Pages

Wednesday, April 17, 2013

Strange Bedfellows

It's not often that the radical left and the libertarian right agree on an issue and agree for the same reasons, but gun control seems to be an issue that has united the two in opposition to the attempt to restrict gun ownership.

Libertarians believe that the second amendment to the Constitution was put there to allow the people to protect themselves from tyranny, whether foreign or domestic.

The radical left doesn't give a fig for the second amendment or for the Constitution, for that matter, but apparently many radicals see easy access to guns as a necessary means to facilitate violent revolution. In other words, just like libertarians on the right, radical lefties are afraid of a tyrannical government, or at least one that will weaken labor unions and stop paying for birth control.
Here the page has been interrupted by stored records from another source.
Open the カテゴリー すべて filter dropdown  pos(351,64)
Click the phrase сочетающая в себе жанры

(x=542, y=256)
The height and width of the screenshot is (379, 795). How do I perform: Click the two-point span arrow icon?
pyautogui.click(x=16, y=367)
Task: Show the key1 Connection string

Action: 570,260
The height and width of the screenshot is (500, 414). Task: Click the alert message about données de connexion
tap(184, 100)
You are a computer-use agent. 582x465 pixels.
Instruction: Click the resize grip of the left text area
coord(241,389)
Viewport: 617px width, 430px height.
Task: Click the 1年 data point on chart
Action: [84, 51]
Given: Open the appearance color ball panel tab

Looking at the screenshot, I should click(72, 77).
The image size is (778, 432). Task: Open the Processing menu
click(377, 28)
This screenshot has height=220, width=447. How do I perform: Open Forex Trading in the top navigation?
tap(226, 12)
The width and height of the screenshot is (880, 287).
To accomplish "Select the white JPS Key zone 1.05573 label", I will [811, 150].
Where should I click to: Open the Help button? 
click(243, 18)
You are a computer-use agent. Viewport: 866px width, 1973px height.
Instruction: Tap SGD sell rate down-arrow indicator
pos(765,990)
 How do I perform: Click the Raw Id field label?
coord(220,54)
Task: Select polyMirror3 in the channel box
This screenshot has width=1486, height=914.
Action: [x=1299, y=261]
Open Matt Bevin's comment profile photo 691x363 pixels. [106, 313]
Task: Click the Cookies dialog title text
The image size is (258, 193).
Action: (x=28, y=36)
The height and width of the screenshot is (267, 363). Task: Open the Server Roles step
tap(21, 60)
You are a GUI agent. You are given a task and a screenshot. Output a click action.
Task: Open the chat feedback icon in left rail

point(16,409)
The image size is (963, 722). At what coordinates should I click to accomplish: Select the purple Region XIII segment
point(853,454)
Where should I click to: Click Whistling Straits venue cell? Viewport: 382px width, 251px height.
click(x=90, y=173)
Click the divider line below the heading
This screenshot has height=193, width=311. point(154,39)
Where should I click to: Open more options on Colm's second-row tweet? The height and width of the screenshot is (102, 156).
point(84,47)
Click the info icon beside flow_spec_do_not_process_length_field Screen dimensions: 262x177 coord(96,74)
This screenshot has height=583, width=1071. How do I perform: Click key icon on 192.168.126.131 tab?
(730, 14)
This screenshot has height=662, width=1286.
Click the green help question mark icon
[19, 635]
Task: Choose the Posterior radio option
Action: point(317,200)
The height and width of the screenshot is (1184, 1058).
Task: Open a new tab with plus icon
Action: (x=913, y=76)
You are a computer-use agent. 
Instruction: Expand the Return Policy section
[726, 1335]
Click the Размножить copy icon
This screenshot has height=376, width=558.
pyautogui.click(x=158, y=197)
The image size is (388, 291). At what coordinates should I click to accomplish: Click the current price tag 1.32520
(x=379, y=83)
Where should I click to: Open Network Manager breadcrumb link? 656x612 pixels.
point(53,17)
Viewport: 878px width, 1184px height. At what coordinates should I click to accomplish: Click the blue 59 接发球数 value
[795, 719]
An article by Arun Gupta at Truthout provides us with examples of the thinking of his leftist friends. Gupta states:
Pick an issue and the left is organizing around it - climate justice, labor, rape culture, immigrant rights. But why not gun control? Because, most leftists, myself included, agree with the principle Tony advocated, which is political violence - meaning collective self-defense - is a necessary though not sufficient means of securing freedom from a violent state.

[S]ome [Americans] support gun rights and some oppose it. Many leftists are in the former camp. To confirm this, I asked a couple thousand Facebook "friends" if they opposed gun control and their reasons why. The responses came pouring in:
"Is a state monopoly on arms in the best interests of the working class?"

"Gun laws, much like drug laws, are used to oppress the poor and people of color."

"We can't have a revolution without them."

"Governments already have too much of a monopoly on violence and we will one day have to bring this one down."

"I'll be damned [if] a cop can have a gun but I can't."

"Gun control laws ... are another step down the incline to a full-fledged police state."

"[I support] the right to bear arms - because I'm horrified that racist whites are heavily armed in areas of the country that oppose democratic rights."
Judging from these comments, many leftists agree with the right that the biggest threat to society is not mentally ill shooters like Adam Lanza. It's the state. The implication is that the solution to a society with too many guns is more guns.
Gupta himself is moving away from this position (at least, I think he is. His article is long and wordy and a bit unclear), but evidently, a lot of his friends are firmly committed to it.

It's a little scary to think that people who would aspire in real life be avatars of the character Bane in The Dark Knight Rises are arming themselves, just as it's scary to listen to libertarians like Glenn Beck argue that the second amendment entails that citizens should be able to own and carry whatever weaponry is available to the military.

It causes one to wonder whether the whole world is going nuts.